Let it be recognized, then, that the original signification of virtue refers to the so-called manly or noble qualities of bravery, valor, daring, courage, and the like. From this it is inferable that just as might and right were found to have much in common, so do virtue and physical power. Perhaps the biologist would call this phase of virtue a manifestation of positive thigmotaxis, that is, the tendency to face and fight against physical obstacles. We might also call these manly or noble qualities the spectacular virtues, since he who displays them is always subject-matter for the dramatist, whether a man exhibit his valor in the midst of a crowd on Broadway, or alone in the fastnesses of the Yukon. How far this sort of virtue can be attributed to the dumb animals has not yet become part of ethical inquiry. In Plato’s Dialogue “Laches” Socrates argues that the virtue that is strength, in so far as it pertains to human beings, contains an intellectual element that is wanting in the lower animals, however pluckily they may defend their young against an intruder. Nevertheless, sympathetic and careful observers of animal behavior are becoming more and more convinced that the defence which such a bird as the penguin makes against the egg-eating skua-gulls is just as courageous an act, and therewith just as virtuous, as that of a weak nation against a mighty invader. Reduced to its lowest terms, every act of bravery is the same: it is only the interests involved which make the sacrifices of Regulus and Andreas Hofer seem fundamentally different from those of dumb animals at bay before the merciless hunter. But evidences of a growing doubt on this point are manifest today in the fact of our awarding hero-medals to dogs and horses in the same manner as we award them to men.
A second class of traits which have been traditionally commended includes such things as caution, probity, temperance, sobriety, honesty, and the like. These virtues are at once seen to lack the theatrical or spectacular quality which attaches to displays of physical courage or intrepidity. They might, therefore, perhaps be called the unobtrusive virtues. It is not to be understood, however, that these unobtrusive virtues require any less physical energy than do those with which they have just been contrasted. To be sure, the energy expended is on the whole less suddenly released, for it may involve far more work to acquire the habitual trait of honesty than to be gallant for an hour or so on the field of battle. Perhaps it is due to the recognition of this fact that today raw physical fortitude is not the first association which the mention of “virtue” calls up in our minds.
A third use of the term “virtue” signifies any inherent property capable of producing certain effects, in which connection it particularly refers to the medicinal efficacy of drugs distilled from plants.
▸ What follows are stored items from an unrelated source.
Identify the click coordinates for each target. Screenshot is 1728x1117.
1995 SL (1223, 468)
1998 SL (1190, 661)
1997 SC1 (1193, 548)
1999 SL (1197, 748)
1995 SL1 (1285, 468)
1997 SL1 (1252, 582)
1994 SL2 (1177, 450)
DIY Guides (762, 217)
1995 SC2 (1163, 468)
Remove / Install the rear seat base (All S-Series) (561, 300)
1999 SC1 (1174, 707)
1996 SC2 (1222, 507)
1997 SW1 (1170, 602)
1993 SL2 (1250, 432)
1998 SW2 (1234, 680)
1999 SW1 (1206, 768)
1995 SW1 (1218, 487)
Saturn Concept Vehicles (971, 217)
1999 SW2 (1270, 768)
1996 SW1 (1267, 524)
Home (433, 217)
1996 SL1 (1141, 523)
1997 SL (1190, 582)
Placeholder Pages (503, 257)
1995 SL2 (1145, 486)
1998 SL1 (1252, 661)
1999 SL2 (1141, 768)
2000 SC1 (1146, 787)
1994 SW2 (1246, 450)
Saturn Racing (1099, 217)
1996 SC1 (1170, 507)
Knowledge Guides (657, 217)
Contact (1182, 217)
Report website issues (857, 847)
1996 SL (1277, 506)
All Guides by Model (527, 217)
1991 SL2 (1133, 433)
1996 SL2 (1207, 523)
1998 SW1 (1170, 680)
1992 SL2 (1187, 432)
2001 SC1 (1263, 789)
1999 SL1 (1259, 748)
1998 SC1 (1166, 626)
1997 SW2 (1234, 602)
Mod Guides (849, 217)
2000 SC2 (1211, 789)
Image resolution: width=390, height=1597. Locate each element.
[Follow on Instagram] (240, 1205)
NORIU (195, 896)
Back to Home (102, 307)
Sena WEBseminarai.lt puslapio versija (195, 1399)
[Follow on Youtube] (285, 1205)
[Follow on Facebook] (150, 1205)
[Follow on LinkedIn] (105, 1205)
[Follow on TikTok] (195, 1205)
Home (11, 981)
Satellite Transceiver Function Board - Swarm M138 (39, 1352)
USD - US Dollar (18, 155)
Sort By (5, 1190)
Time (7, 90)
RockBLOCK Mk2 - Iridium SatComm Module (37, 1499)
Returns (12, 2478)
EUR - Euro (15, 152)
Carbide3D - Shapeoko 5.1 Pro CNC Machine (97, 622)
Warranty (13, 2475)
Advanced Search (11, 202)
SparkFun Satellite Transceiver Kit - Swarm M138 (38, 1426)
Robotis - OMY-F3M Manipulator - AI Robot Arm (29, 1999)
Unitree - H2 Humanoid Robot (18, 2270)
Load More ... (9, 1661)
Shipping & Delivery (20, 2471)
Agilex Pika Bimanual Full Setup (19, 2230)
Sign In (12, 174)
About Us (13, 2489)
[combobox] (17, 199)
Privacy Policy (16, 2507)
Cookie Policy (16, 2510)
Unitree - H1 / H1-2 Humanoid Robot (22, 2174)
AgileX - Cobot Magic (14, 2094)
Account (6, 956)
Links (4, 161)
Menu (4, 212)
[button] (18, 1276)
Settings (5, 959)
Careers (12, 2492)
This sort of virtue is good for something, and is usually regarded as life-enhancing.
Finally, this concept appears in certain familiar phrases, such as “by virtue of,” “in virtue of,” and the like, where it usually connotes strength, or efficacy, or even reason, and right. Thus we see that the word “virtue,” like the other ethical concepts we have analysed, loses almost all of its specificity when it enters into idiomatic phrases.